** Material to process follows **

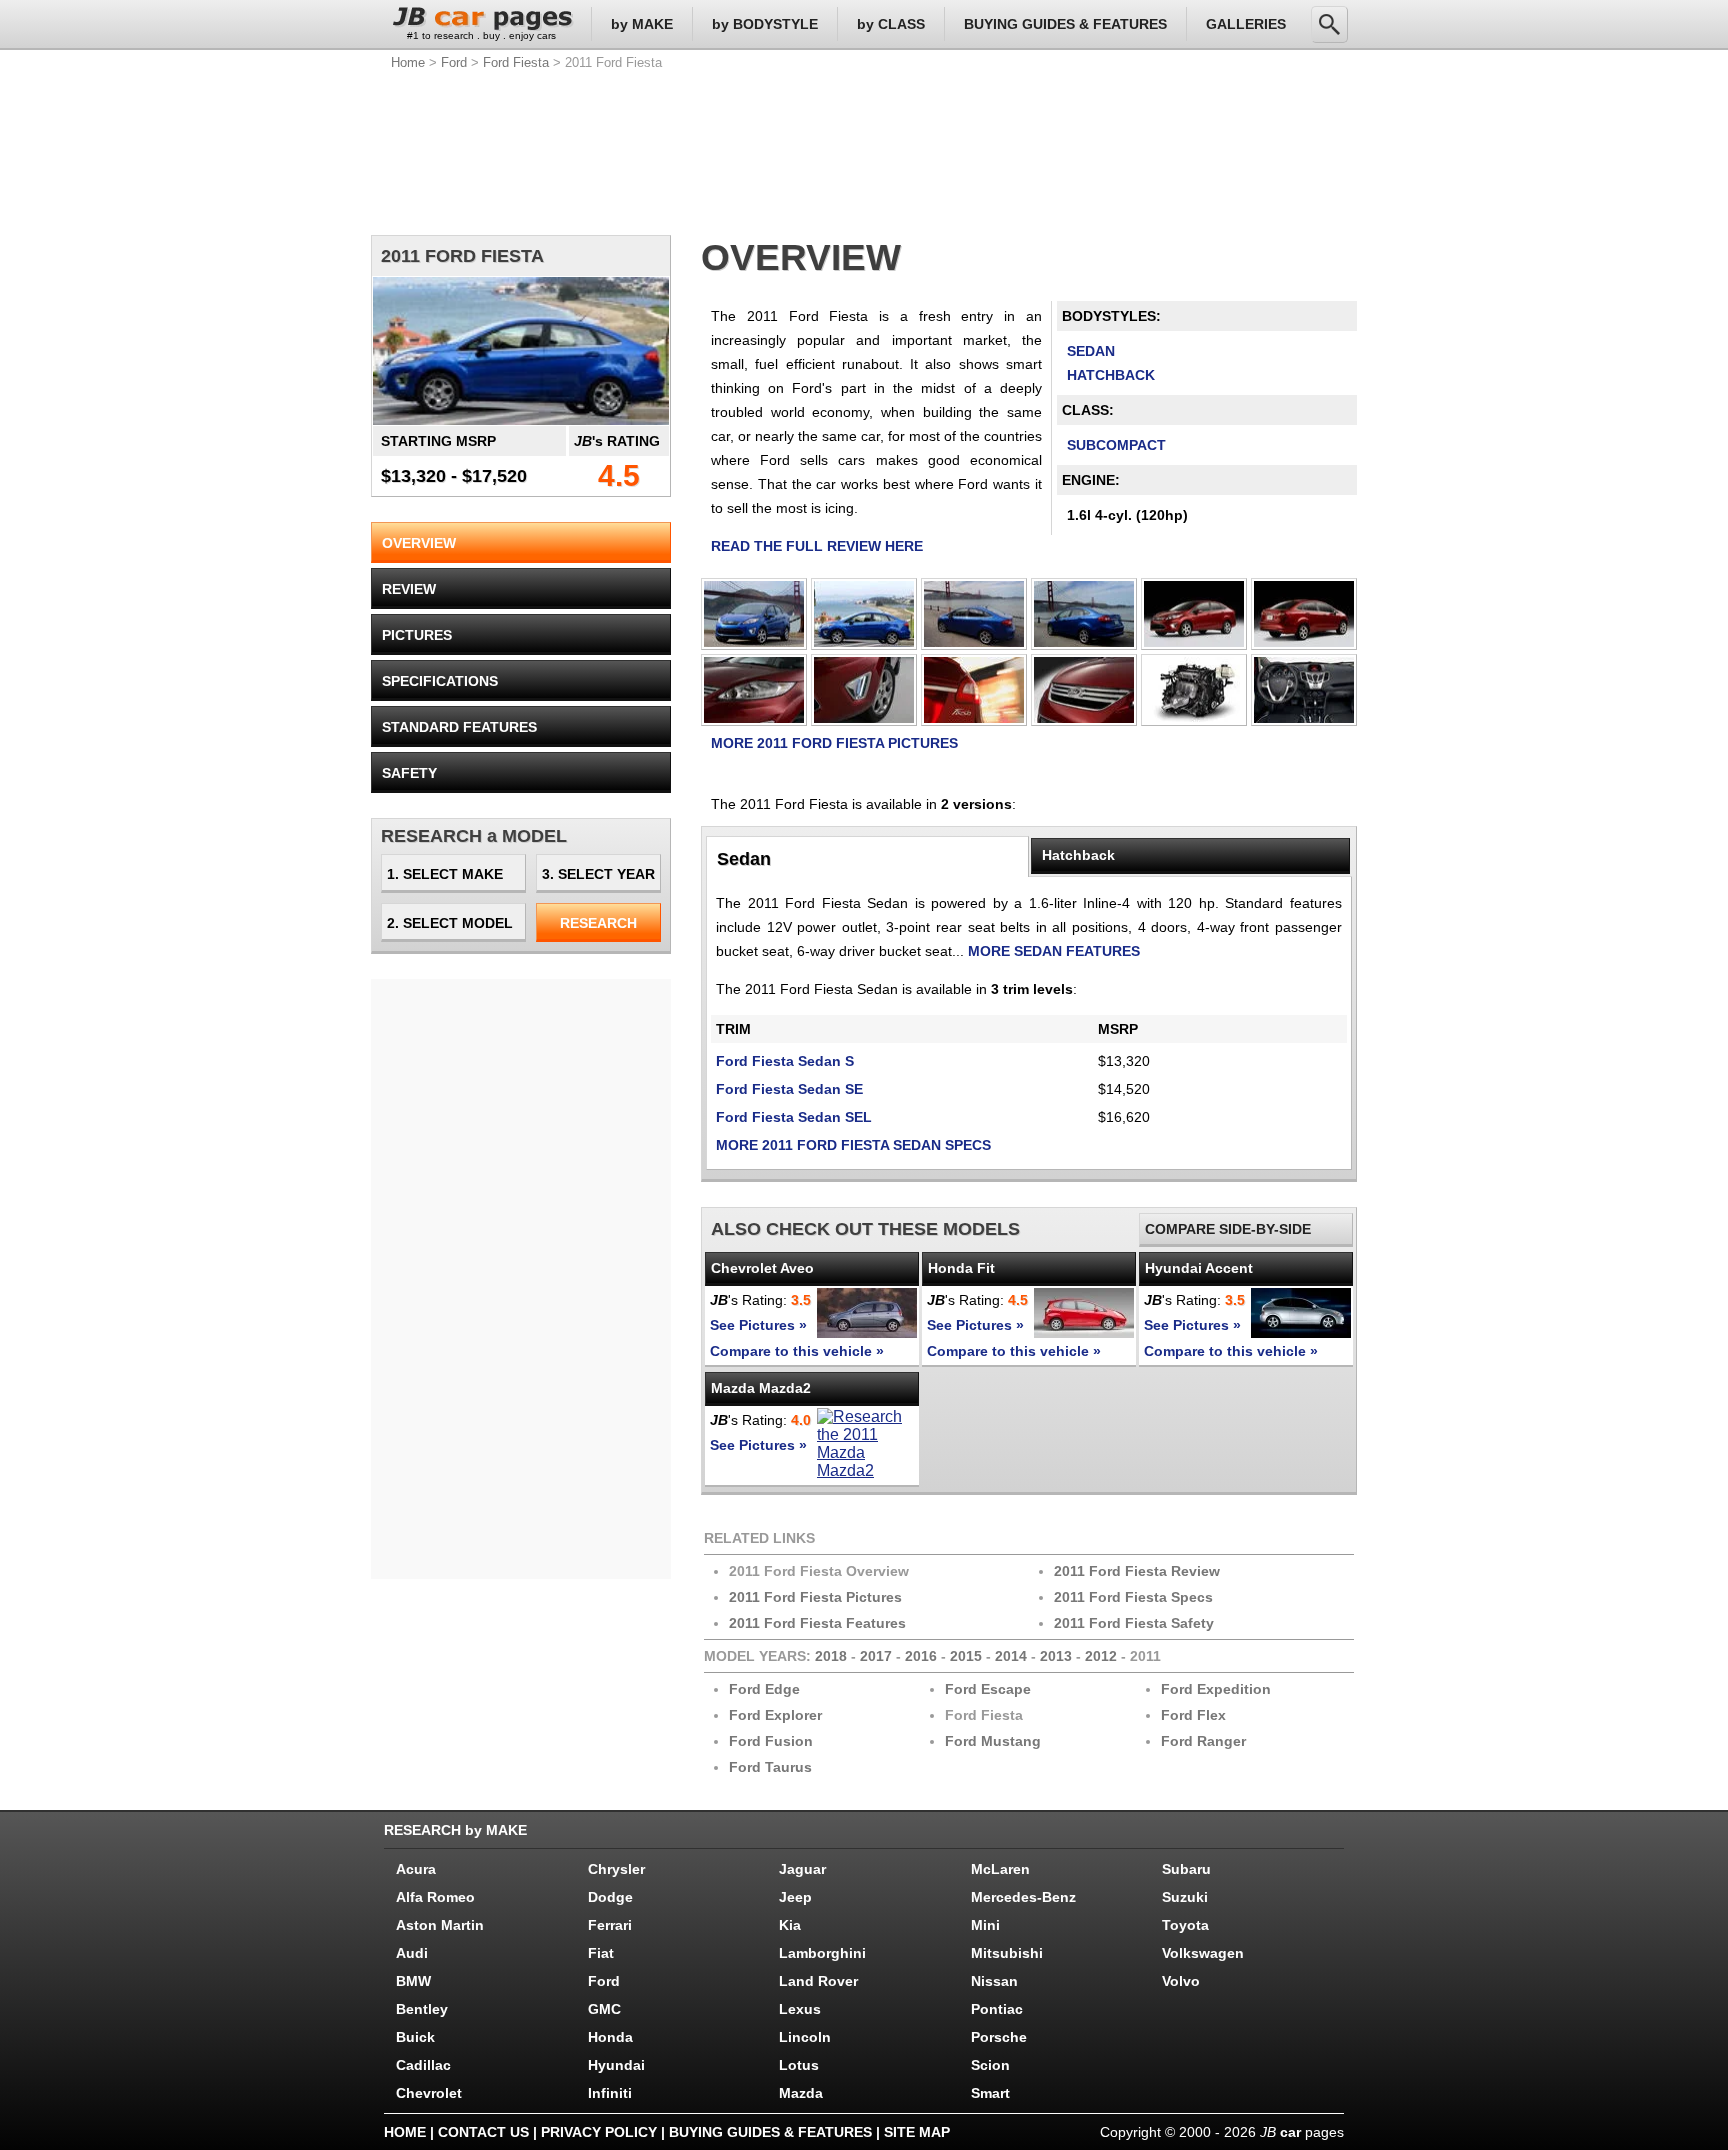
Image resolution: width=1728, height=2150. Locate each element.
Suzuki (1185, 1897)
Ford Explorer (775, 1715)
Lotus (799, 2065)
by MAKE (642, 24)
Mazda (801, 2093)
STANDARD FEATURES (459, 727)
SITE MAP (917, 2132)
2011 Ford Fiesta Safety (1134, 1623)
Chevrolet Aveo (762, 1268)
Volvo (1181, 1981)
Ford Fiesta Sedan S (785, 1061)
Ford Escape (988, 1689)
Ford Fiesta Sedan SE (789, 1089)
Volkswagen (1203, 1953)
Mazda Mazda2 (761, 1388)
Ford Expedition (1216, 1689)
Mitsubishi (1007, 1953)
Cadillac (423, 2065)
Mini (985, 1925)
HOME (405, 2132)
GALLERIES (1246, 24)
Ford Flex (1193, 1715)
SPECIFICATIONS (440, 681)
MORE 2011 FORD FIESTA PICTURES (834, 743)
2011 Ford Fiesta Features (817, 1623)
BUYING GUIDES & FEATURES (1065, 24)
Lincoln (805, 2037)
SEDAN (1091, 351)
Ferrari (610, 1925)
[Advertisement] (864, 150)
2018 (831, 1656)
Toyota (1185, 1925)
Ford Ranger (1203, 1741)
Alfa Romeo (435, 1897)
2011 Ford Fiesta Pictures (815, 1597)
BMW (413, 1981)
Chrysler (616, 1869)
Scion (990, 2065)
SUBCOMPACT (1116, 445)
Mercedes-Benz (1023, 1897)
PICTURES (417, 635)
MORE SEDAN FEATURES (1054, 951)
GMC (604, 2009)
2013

** End of Material to process **
** Material to process follows **

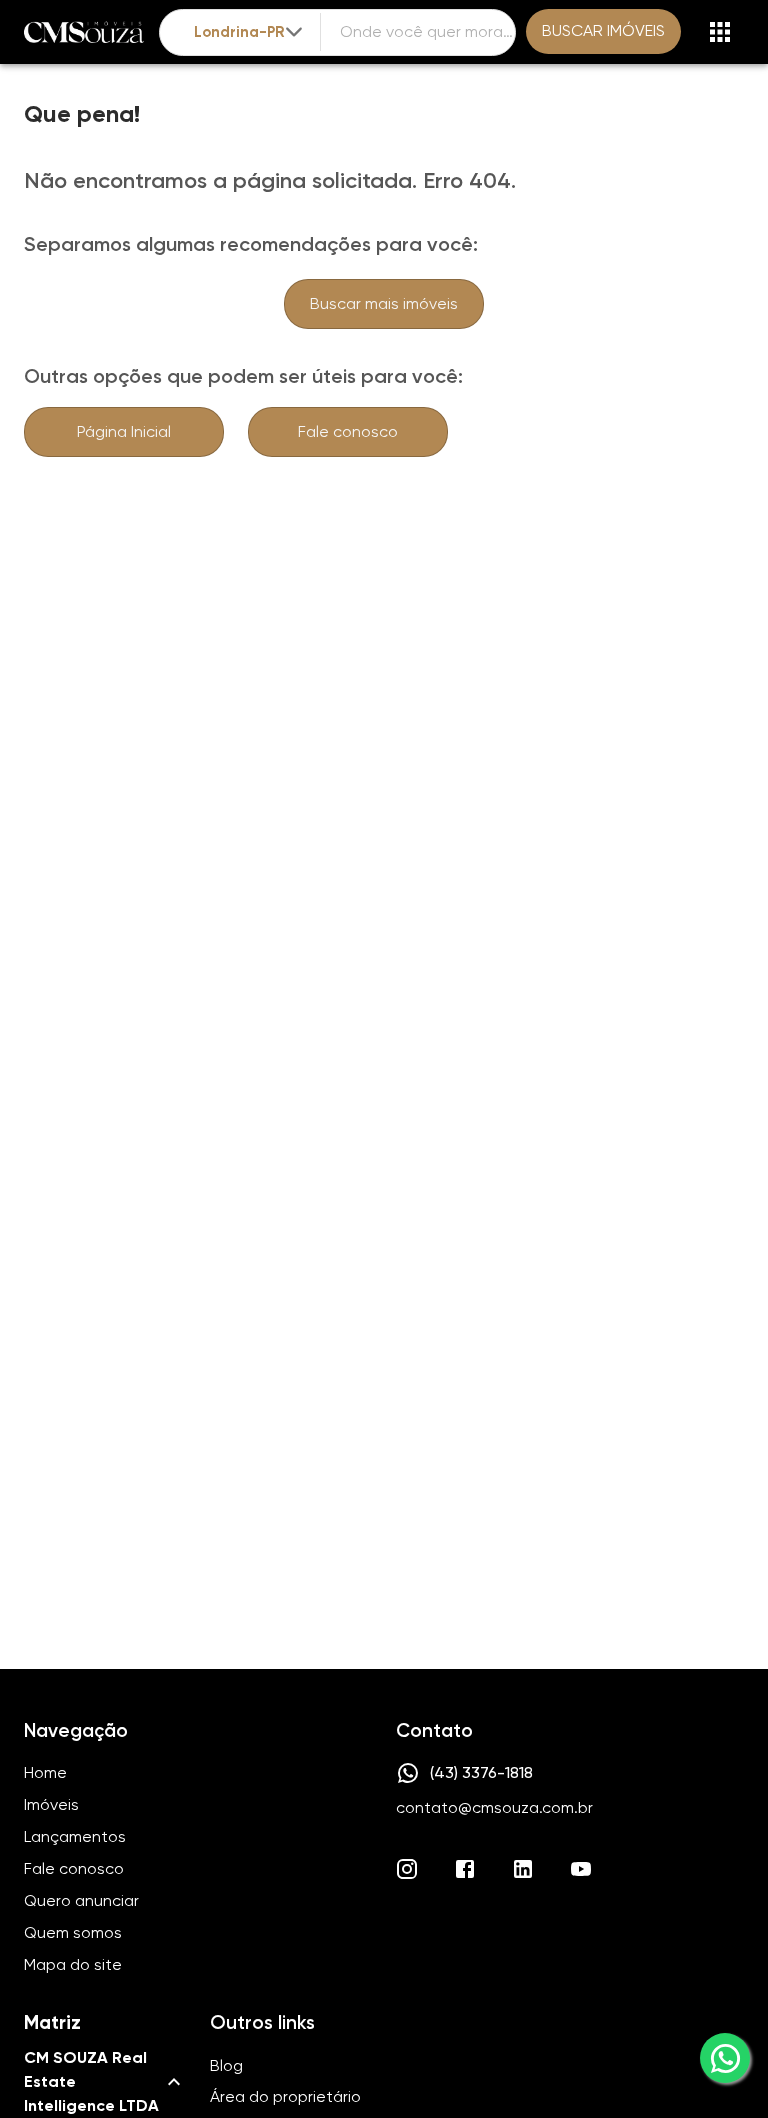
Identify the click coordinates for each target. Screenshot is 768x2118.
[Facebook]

** End of Material to process **
** Material to process follows **

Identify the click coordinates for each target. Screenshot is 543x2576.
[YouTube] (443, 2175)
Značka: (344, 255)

** End of Material to process **

■ **What is expected**
Go through the listing above and find each line that contains "Identify", then copy it.

■ **Output of the task**
Identify the click coordinates for each target. Screenshot is 768x2118.
Identify the click coordinates for each target. Screenshot is 543x2576.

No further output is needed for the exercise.